Polo Shirts

Would you be surprised to know that polo shirts are actually “tennis shirts”? The polo shirt actually did not originate from the sport of polo, but rather from the sport of tennis. At one time, tennis players wore button-down shirts, ties and flannel trousers while playing, which obviously presented problems for comfort and ease of movement. In the 1920s the French tennis champion Rene Lacoste decided to do something about that and came up with a loose short-sleeved shirt made of knit pique cotton to wear to the 1926 U.S. Open championship. If his name rings a bell, that’s because he went on to form the now-famous company Chemise Lacoste to market his shirts in the 1930s. The small crocodile embroidered on the left breast of the shirts came from the nickname given to Lacoste by the American press during his championship days.

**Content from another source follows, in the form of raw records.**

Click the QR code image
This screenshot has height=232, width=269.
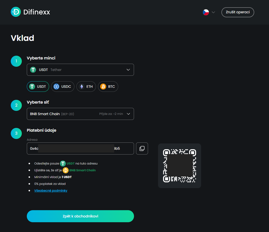pyautogui.click(x=179, y=166)
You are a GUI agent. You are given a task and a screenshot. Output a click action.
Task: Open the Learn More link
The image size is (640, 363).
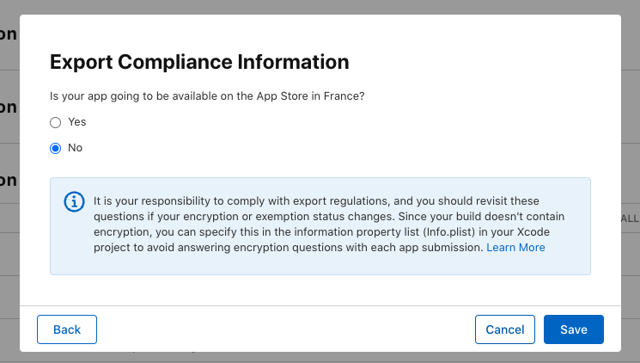coord(515,248)
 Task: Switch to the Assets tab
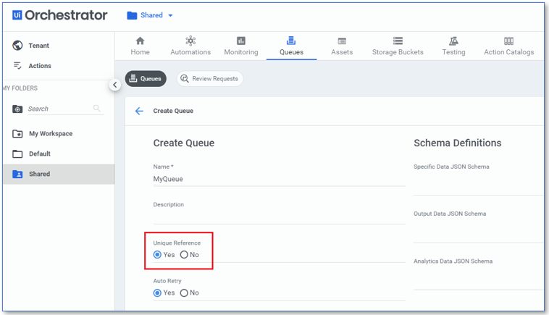coord(342,46)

Once polo players became aware of Lacoste’s comfortable new invention, they quickly adopted it for their own sport. It wasn’t until the 1970s however that Ralph Lauren prominently featured the style as part of his Polo collection, complete with a tiny embroidered polo player on the breast, thereby helping to cement the shirt in the popular mind as a “polo” shirt rather than a “tennis” shirt.

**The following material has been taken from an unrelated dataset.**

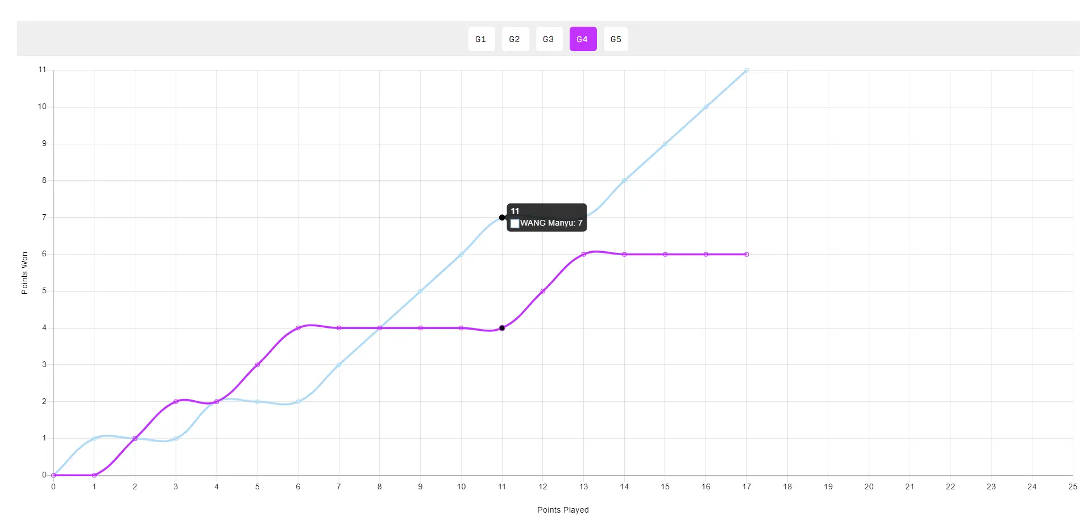Click the blue data point at 16 points played
1087x524 pixels.
[x=706, y=107]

Today polo shirts play an important role in both business and fashion. In the corporate world they are considered dressier than a t-shirt but less formal than a button-down and a tie, making them a good casual compromise for the workplace. In schools that require uniforms, polo shirts are commonly worn instead of button-downs during the warmer months. Workplaces which enforce a dress code often also use polo shirts, perhaps embroidered with the company logo on the breast, since they are both practical and durable and also professional in appearance.

In the fashion world, polo shirts are synonymous with preppy fashion from designers like Lacoste, Ralph Lauren, Izod, and Burberry. Polo shirts are versatile enough to pair with shorts and sandals for a casual day at the park or with slacks for dinner later that night. Polo shirts are popular with both men and women of all ages. Fit is key to making the polo shirt stylish; it should skim the body rather than being skintight or super-baggy. Tucking it in will look more businesslike so if you’re outside the workplace, you might prefer to leave the shirt untucked and unbuttoned for a more casual, stylish vibe.

While a polo shirt in white, black or navy is a classic choice, today you can find polo shirts in a wide range of color options. Try a bright color for a really preppy, trendy touch, especially paired with chinos and a cardigan. This is a great way to embrace summer trends and have fun with your wardrobe while still looking pulled-together and appropriate for work, school or other professional atmospheres.